[Saved entries]
──────

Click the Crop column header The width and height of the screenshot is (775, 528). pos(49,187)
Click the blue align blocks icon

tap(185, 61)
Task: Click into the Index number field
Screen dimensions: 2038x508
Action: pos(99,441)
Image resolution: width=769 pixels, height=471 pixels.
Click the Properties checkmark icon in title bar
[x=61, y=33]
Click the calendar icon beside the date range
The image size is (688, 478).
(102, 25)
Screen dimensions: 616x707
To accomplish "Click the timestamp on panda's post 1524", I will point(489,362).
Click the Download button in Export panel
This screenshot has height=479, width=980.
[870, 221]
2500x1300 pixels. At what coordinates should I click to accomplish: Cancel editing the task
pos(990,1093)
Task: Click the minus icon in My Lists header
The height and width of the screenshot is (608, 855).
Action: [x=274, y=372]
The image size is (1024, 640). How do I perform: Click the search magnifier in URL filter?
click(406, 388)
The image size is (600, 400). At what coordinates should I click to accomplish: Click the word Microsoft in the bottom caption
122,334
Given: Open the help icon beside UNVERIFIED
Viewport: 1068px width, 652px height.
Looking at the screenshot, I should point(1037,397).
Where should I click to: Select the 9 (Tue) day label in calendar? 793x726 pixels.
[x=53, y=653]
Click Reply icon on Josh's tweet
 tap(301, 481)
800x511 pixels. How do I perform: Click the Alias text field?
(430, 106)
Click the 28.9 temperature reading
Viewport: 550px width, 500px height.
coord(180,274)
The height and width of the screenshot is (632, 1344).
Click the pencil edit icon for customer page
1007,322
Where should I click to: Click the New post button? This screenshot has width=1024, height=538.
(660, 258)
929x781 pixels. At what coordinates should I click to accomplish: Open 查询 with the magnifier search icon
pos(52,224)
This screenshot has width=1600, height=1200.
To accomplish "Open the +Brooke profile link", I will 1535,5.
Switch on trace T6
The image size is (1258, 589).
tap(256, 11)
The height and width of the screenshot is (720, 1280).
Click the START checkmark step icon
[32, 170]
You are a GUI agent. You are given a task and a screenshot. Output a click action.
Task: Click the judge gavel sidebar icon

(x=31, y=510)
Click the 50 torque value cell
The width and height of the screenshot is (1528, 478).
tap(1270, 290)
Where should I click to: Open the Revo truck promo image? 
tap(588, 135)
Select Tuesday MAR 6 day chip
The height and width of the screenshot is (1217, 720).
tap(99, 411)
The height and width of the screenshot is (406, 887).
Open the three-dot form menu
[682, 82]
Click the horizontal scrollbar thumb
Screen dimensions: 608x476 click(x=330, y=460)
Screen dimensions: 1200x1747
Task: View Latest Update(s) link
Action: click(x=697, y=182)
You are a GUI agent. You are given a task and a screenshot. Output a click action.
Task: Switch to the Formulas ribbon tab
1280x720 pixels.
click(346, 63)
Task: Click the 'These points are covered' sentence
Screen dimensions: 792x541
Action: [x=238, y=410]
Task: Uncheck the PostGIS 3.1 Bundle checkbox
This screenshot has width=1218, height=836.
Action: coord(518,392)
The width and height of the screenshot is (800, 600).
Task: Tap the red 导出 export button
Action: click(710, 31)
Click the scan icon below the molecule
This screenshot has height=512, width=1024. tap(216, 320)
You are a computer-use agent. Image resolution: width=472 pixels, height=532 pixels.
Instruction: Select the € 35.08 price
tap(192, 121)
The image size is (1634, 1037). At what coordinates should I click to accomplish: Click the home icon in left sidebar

──────

> _INSTRUCTIONS FOR THE TASK_: Every record above is to be transcribed exactly.

> _TASK OUTPUT_:
Click the Crop column header The width and height of the screenshot is (775, 528). pos(49,187)
Click the blue align blocks icon

tap(185, 61)
Task: Click into the Index number field
Screen dimensions: 2038x508
Action: pos(99,441)
Image resolution: width=769 pixels, height=471 pixels.
Click the Properties checkmark icon in title bar
[x=61, y=33]
Click the calendar icon beside the date range
The image size is (688, 478).
(102, 25)
Screen dimensions: 616x707
To accomplish "Click the timestamp on panda's post 1524", I will point(489,362).
Click the Download button in Export panel
This screenshot has height=479, width=980.
[870, 221]
2500x1300 pixels. At what coordinates should I click to accomplish: Cancel editing the task
pos(990,1093)
Task: Click the minus icon in My Lists header
The height and width of the screenshot is (608, 855).
Action: [x=274, y=372]
The image size is (1024, 640). How do I perform: Click the search magnifier in URL filter?
click(406, 388)
The image size is (600, 400). At what coordinates should I click to accomplish: Click the word Microsoft in the bottom caption
122,334
Given: Open the help icon beside UNVERIFIED
Viewport: 1068px width, 652px height.
Looking at the screenshot, I should point(1037,397).
Where should I click to: Select the 9 (Tue) day label in calendar? 793x726 pixels.
[x=53, y=653]
Click Reply icon on Josh's tweet
 tap(301, 481)
800x511 pixels. How do I perform: Click the Alias text field?
(430, 106)
Click the 28.9 temperature reading
Viewport: 550px width, 500px height.
coord(180,274)
The height and width of the screenshot is (632, 1344).
Click the pencil edit icon for customer page
1007,322
Where should I click to: Click the New post button? This screenshot has width=1024, height=538.
(660, 258)
929x781 pixels. At what coordinates should I click to accomplish: Open 查询 with the magnifier search icon
pos(52,224)
This screenshot has width=1600, height=1200.
To accomplish "Open the +Brooke profile link", I will 1535,5.
Switch on trace T6
The image size is (1258, 589).
tap(256, 11)
The height and width of the screenshot is (720, 1280).
Click the START checkmark step icon
[32, 170]
You are a GUI agent. You are given a task and a screenshot. Output a click action.
Task: Click the judge gavel sidebar icon

(x=31, y=510)
Click the 50 torque value cell
The width and height of the screenshot is (1528, 478).
tap(1270, 290)
Where should I click to: Open the Revo truck promo image? 
tap(588, 135)
Select Tuesday MAR 6 day chip
The height and width of the screenshot is (1217, 720).
tap(99, 411)
The height and width of the screenshot is (406, 887).
Open the three-dot form menu
[682, 82]
Click the horizontal scrollbar thumb
Screen dimensions: 608x476 click(x=330, y=460)
Screen dimensions: 1200x1747
Task: View Latest Update(s) link
Action: click(x=697, y=182)
You are a GUI agent. You are given a task and a screenshot. Output a click action.
Task: Switch to the Formulas ribbon tab
1280x720 pixels.
click(346, 63)
Task: Click the 'These points are covered' sentence
Screen dimensions: 792x541
Action: [x=238, y=410]
Task: Uncheck the PostGIS 3.1 Bundle checkbox
This screenshot has width=1218, height=836.
Action: coord(518,392)
The width and height of the screenshot is (800, 600).
Task: Tap the red 导出 export button
Action: click(710, 31)
Click the scan icon below the molecule
This screenshot has height=512, width=1024. tap(216, 320)
You are a computer-use agent. Image resolution: width=472 pixels, height=532 pixels.
Instruction: Select the € 35.08 price
tap(192, 121)
The image size is (1634, 1037). At what coordinates should I click to accomplish: Click the home icon in left sidebar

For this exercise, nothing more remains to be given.